An exact transcription of each entry below is required, without any pictures.

### DATASET CONTENT

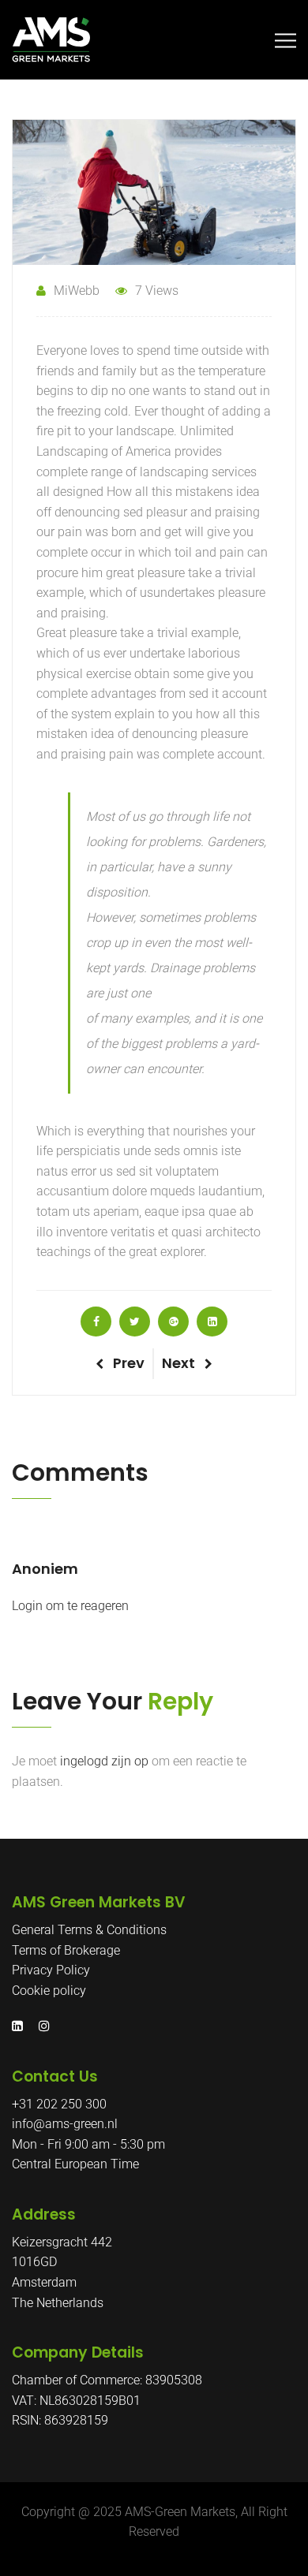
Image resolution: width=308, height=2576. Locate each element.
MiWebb (77, 290)
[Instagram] (40, 2026)
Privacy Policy (51, 1970)
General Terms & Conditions (89, 1929)
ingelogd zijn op (104, 1761)
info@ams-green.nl (65, 2123)
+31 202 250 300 (59, 2104)
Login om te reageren (70, 1605)
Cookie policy (49, 1990)
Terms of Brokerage (66, 1950)
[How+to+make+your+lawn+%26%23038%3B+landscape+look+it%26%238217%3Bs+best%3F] (134, 1321)
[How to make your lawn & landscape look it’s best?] (96, 1321)
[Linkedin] (21, 2026)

######

YOUR RESPONSE ▸
Image resolution: width=308, height=2576. Locate each element.
MiWebb (77, 290)
[Instagram] (40, 2026)
Privacy Policy (51, 1970)
General Terms & Conditions (89, 1929)
ingelogd zijn op (104, 1761)
info@ams-green.nl (65, 2123)
+31 202 250 300 (59, 2104)
Login om te reageren (70, 1605)
Cookie policy (49, 1990)
Terms of Brokerage (66, 1950)
[How+to+make+your+lawn+%26%23038%3B+landscape+look+it%26%238217%3Bs+best%3F] (134, 1321)
[How to make your lawn & landscape look it’s best?] (96, 1321)
[Linkedin] (21, 2026)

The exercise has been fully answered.